Data records
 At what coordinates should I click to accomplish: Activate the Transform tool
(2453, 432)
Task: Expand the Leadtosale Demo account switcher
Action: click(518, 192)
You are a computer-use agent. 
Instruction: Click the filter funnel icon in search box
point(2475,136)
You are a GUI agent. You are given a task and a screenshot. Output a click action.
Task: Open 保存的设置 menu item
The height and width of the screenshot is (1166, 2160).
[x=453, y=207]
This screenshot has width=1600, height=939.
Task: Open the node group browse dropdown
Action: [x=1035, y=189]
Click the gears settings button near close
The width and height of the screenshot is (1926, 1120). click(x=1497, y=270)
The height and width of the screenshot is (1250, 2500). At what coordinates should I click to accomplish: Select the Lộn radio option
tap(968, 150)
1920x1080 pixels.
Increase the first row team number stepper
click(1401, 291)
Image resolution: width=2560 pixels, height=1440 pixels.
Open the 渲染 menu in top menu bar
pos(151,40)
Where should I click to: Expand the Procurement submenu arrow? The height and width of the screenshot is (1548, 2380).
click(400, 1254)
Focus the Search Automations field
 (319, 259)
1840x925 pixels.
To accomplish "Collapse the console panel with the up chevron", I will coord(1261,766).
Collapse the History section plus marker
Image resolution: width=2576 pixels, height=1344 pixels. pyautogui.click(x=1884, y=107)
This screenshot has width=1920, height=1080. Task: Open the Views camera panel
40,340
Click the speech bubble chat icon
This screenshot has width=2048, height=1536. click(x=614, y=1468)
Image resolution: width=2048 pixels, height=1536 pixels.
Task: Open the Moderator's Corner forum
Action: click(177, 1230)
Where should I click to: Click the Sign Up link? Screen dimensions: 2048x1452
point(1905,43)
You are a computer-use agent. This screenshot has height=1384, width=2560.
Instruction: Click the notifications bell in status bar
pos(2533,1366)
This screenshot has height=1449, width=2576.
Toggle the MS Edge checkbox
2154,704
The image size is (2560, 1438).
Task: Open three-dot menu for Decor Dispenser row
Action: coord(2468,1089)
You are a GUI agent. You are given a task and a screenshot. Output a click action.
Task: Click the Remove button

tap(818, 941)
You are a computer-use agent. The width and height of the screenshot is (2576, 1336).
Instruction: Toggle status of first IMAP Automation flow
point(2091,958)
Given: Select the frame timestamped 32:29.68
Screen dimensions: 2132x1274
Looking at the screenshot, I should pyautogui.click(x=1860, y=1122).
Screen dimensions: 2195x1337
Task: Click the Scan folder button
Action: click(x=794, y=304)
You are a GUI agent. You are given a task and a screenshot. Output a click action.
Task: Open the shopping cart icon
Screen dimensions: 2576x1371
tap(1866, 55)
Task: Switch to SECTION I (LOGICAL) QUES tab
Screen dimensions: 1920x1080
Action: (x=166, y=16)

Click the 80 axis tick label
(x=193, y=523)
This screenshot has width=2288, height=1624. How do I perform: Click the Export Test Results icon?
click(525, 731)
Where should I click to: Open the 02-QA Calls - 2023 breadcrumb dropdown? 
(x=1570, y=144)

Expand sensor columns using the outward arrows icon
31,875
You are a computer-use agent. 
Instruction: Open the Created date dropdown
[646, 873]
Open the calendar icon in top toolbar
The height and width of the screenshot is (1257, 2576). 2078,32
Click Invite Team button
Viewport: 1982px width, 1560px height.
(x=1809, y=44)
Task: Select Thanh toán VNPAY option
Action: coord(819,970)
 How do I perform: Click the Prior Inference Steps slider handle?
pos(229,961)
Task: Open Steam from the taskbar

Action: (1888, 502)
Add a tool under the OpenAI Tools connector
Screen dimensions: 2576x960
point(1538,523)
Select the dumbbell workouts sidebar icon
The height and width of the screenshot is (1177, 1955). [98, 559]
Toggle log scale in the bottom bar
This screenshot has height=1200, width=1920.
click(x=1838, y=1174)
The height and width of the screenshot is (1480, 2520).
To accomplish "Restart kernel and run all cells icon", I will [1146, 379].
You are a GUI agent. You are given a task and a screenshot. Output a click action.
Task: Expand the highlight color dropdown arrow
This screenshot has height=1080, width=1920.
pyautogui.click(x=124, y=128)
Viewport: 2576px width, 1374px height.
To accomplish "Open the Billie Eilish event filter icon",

- **Task instructions**
All the entries above need to be reproduced exactly.

- **Written reply**
 At what coordinates should I click to accomplish: Activate the Transform tool
(2453, 432)
Task: Expand the Leadtosale Demo account switcher
Action: click(518, 192)
You are a computer-use agent. 
Instruction: Click the filter funnel icon in search box
point(2475,136)
You are a GUI agent. You are given a task and a screenshot. Output a click action.
Task: Open 保存的设置 menu item
The height and width of the screenshot is (1166, 2160).
[x=453, y=207]
This screenshot has width=1600, height=939.
Task: Open the node group browse dropdown
Action: [x=1035, y=189]
Click the gears settings button near close
The width and height of the screenshot is (1926, 1120). click(x=1497, y=270)
The height and width of the screenshot is (1250, 2500). At what coordinates should I click to accomplish: Select the Lộn radio option
tap(968, 150)
1920x1080 pixels.
Increase the first row team number stepper
click(1401, 291)
Image resolution: width=2560 pixels, height=1440 pixels.
Open the 渲染 menu in top menu bar
pos(151,40)
Where should I click to: Expand the Procurement submenu arrow? The height and width of the screenshot is (1548, 2380).
click(400, 1254)
Focus the Search Automations field
 (319, 259)
1840x925 pixels.
To accomplish "Collapse the console panel with the up chevron", I will coord(1261,766).
Collapse the History section plus marker
Image resolution: width=2576 pixels, height=1344 pixels. pyautogui.click(x=1884, y=107)
This screenshot has width=1920, height=1080. Task: Open the Views camera panel
40,340
Click the speech bubble chat icon
This screenshot has width=2048, height=1536. click(x=614, y=1468)
Image resolution: width=2048 pixels, height=1536 pixels.
Task: Open the Moderator's Corner forum
Action: click(177, 1230)
Where should I click to: Click the Sign Up link? Screen dimensions: 2048x1452
point(1905,43)
You are a computer-use agent. This screenshot has height=1384, width=2560.
Instruction: Click the notifications bell in status bar
pos(2533,1366)
This screenshot has height=1449, width=2576.
Toggle the MS Edge checkbox
2154,704
The image size is (2560, 1438).
Task: Open three-dot menu for Decor Dispenser row
Action: coord(2468,1089)
You are a GUI agent. You are given a task and a screenshot. Output a click action.
Task: Click the Remove button

tap(818, 941)
You are a computer-use agent. The width and height of the screenshot is (2576, 1336).
Instruction: Toggle status of first IMAP Automation flow
point(2091,958)
Given: Select the frame timestamped 32:29.68
Screen dimensions: 2132x1274
Looking at the screenshot, I should pyautogui.click(x=1860, y=1122).
Screen dimensions: 2195x1337
Task: Click the Scan folder button
Action: click(x=794, y=304)
You are a GUI agent. You are given a task and a screenshot. Output a click action.
Task: Open the shopping cart icon
Screen dimensions: 2576x1371
tap(1866, 55)
Task: Switch to SECTION I (LOGICAL) QUES tab
Screen dimensions: 1920x1080
Action: (x=166, y=16)

Click the 80 axis tick label
(x=193, y=523)
This screenshot has width=2288, height=1624. How do I perform: Click the Export Test Results icon?
click(525, 731)
Where should I click to: Open the 02-QA Calls - 2023 breadcrumb dropdown? 
(x=1570, y=144)

Expand sensor columns using the outward arrows icon
31,875
You are a computer-use agent. 
Instruction: Open the Created date dropdown
[646, 873]
Open the calendar icon in top toolbar
The height and width of the screenshot is (1257, 2576). 2078,32
Click Invite Team button
Viewport: 1982px width, 1560px height.
(x=1809, y=44)
Task: Select Thanh toán VNPAY option
Action: coord(819,970)
 How do I perform: Click the Prior Inference Steps slider handle?
pos(229,961)
Task: Open Steam from the taskbar

Action: (1888, 502)
Add a tool under the OpenAI Tools connector
Screen dimensions: 2576x960
point(1538,523)
Select the dumbbell workouts sidebar icon
The height and width of the screenshot is (1177, 1955). [98, 559]
Toggle log scale in the bottom bar
This screenshot has height=1200, width=1920.
click(x=1838, y=1174)
The height and width of the screenshot is (1480, 2520).
To accomplish "Restart kernel and run all cells icon", I will [1146, 379].
You are a GUI agent. You are given a task and a screenshot. Output a click action.
Task: Expand the highlight color dropdown arrow
This screenshot has height=1080, width=1920.
pyautogui.click(x=124, y=128)
Viewport: 2576px width, 1374px height.
To accomplish "Open the Billie Eilish event filter icon",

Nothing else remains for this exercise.